1st Reading (Wis 6:1-11): Hear, o kings, and understand; learn, you magistrates of the earth's expanse! Hearken, you who are in power over the multitude and lord it over throngs of peoples! Because authority was given you by the Lord and sovereignty by the Most High, who shall probe your works and scrutinize your counsels. Because, though you were ministers of his kingdom, you judged not rightly, and did not keep the law, nor walk according to the will of God, terribly and swiftly shall he come against you, because judgment is stern for the exalted. For the lowly may be pardoned out of mercy but the mighty shall be mightily put to the test.

For the Lord of all shows no partiality, nor does he fear greatness, because he himself made the great as well as the small, and he provides for all alike; but for those in power a rigorous scrutiny impends. To you, therefore, o princes, are my words addressed that you may learn wisdom and that you may not sin. For those who keep the holy precepts hallowed shall be found holy, and those learned in them will have ready a response. Desire therefore my words; long for them and you shall be instructed.
Responsorial Psalm: 81
R/. Rise up, o God, bring judgment to the earth.
Defend the lowly and the fatherless; render justice to the afflicted and the destitute.
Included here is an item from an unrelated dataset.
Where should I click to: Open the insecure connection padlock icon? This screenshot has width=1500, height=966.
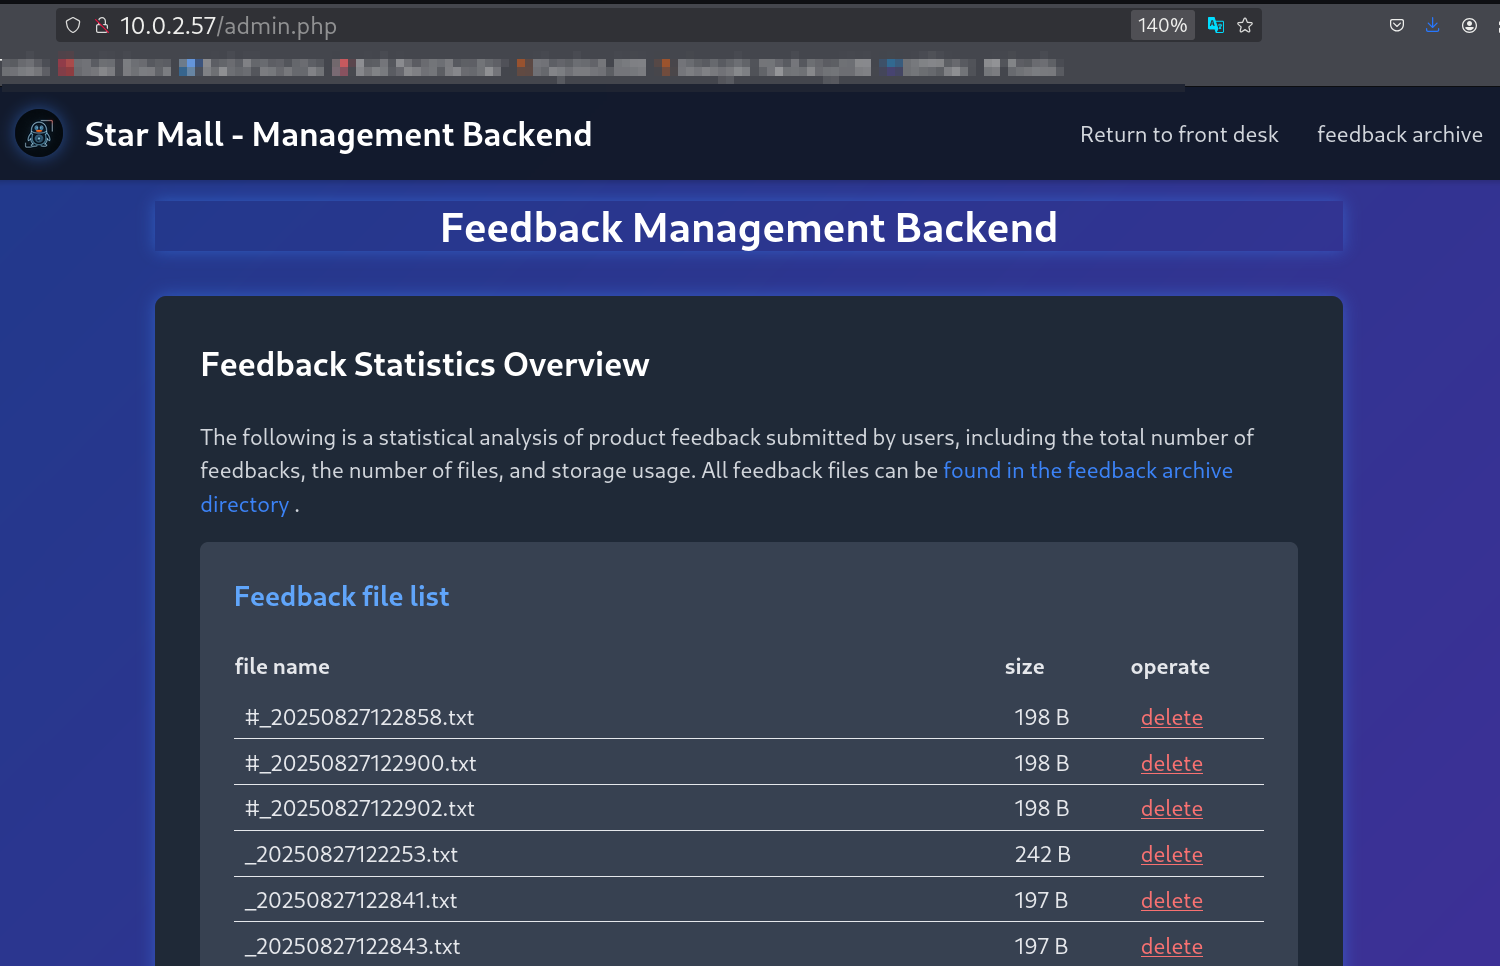101,25
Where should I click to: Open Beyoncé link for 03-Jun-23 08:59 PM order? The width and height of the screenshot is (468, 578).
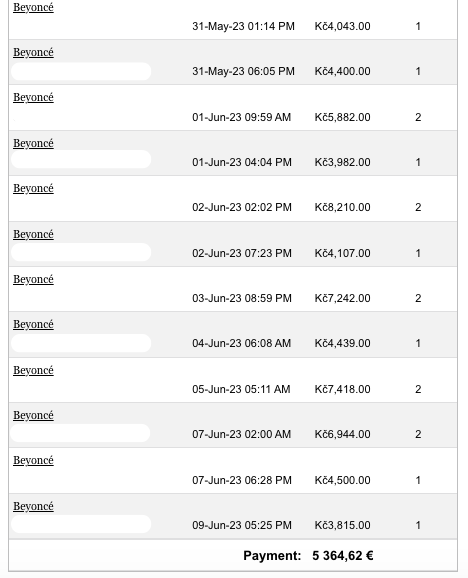click(x=33, y=279)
Rescue the lowly and the poor; from the hand of the wicked deliver them.

I said: ‘You are gods, all of you sons of the Most High; yet like men you shall die, and fall like any prince’.
Verscicle before the Gospel (1Thess 5:18): Alleluia. In all circumstances, give thanks, for this is the will of God for you in Christ Jesus. Alleluia.

Gospel text (Lk 17,11-19): On the way to Jerusalem, Jesus was passing along the border between Samaria and Galilee, and as He entered a village, ten lepers came to meet him. Keeping their distance, they called to him, «Jesus, Master, have pity on us!». Then Jesus said to them, «Go and show yourselves to the priests». Now, as they went their way, they found they were cured.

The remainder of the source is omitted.